Irrespective of what you or I would have done in this situation, we should be concerned about an immigration policy that leads to the Saldana situation where the fear of deportation is so coercive that it only leads to terrible options. Not only has the young teen been abused by his father, he is in the process of losing his mother. Saldana, a mother, had to choose between seeking treatment for her son and possibly being separated from him indefinitely or treating the injury with medicine and hope for the best.
Saldana believed that if she took her son to the hospital, she would be deported once the hospital discovered she was undocumented. What would happen to her son then? Saldana, as a mother tried to keep her family together. In this case, since Saldana did not report the crime or seek medical attention for her son, she was charged with child endangerment. Now she is subject to deportation. Is this the type of policy and solution that we want in place in our society? Surely, this is not the desired policy outcome. The cost to family integrity cannot be what was contemplated.
Saldana did the best that she could under the circumstances, even though none of her options were ideal. Especially in this specific context of domestic violence, is this the calculus we want victims to be forced into putting into effect? Do we really want people to weigh the risk of deportation against safety and family integrity?

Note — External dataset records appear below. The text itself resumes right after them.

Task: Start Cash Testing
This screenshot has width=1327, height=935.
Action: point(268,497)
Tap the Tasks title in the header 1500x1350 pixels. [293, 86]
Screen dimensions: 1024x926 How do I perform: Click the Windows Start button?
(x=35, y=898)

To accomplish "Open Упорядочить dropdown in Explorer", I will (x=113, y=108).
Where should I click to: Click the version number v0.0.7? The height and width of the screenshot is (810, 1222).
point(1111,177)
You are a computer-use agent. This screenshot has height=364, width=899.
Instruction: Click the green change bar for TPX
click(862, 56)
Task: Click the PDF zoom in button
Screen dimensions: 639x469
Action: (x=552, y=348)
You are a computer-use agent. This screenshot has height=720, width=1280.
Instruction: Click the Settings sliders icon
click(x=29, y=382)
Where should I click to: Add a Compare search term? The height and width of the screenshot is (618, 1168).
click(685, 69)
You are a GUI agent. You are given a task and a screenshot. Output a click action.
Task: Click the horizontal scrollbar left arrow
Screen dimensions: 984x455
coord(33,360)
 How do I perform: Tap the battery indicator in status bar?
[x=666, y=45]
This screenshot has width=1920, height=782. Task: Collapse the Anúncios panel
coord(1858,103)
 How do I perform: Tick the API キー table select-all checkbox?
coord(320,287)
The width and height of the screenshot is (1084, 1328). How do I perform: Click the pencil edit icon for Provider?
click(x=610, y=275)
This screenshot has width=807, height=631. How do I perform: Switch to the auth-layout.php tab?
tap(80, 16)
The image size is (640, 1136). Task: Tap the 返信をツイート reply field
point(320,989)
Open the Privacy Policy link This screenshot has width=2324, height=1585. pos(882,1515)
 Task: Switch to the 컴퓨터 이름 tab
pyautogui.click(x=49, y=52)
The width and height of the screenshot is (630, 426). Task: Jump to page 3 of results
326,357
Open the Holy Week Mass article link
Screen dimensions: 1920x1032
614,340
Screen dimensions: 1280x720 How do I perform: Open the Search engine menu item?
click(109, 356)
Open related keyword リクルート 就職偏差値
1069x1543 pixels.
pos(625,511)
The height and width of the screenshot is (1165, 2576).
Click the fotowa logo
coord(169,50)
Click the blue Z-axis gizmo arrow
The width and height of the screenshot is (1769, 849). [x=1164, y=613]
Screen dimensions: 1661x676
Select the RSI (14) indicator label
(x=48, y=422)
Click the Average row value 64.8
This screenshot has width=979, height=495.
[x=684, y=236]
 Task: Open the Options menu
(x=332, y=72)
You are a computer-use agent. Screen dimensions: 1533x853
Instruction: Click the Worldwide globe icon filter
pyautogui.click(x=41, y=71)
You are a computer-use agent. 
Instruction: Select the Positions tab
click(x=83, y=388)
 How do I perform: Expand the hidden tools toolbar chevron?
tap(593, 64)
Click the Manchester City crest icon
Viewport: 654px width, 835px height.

The situation Saldana now faces could have been prevented in two ways. First, if local law enforcement authorities communicated with undocumented immigrants and made it clear that the law enforcement priorities in the area were about crime and not about immigration enforcement, Saldana would have felt secure enough to seek treatment for her son. In many cities, this community policing strategy is recognized as legitimate and good criminal justice policy. Sometimes an undocumented immigrant may be a crucial witness to a crime, but if she fears deportation she will not come forward. However, in community policing jurisdictions, her status will not be shared with ICE, and she will be more comfortable reporting the crime to local law enforcement. This has huge implications for society at large because perpetrators of crime, especially perpetrators of violent crime need to be stopped. Criminals should not be able to escape punishment because of a witness’s fear of deportation.
Second, if Saldana’s husband was a lawful permanent resident or a U.S. citizen, she may have been eligible to apply for lawful permanent resident status under the Violence Against Women Act (VAWA) and be protected while reporting the crime against her son. Congress recognized that there are instances where people in domestic violence relationships may not otherwise report acts of domestic violence because they fear deportation. Without the VAWA protection, deportation looms as a heavy-handed punishment to those already suffering from domestic violence.
Strong advocacy, communication, and compassion could have gone a long way in preventing the Saldana scenario. Policy changes are necessary to prevent another family from suffering in the same manner.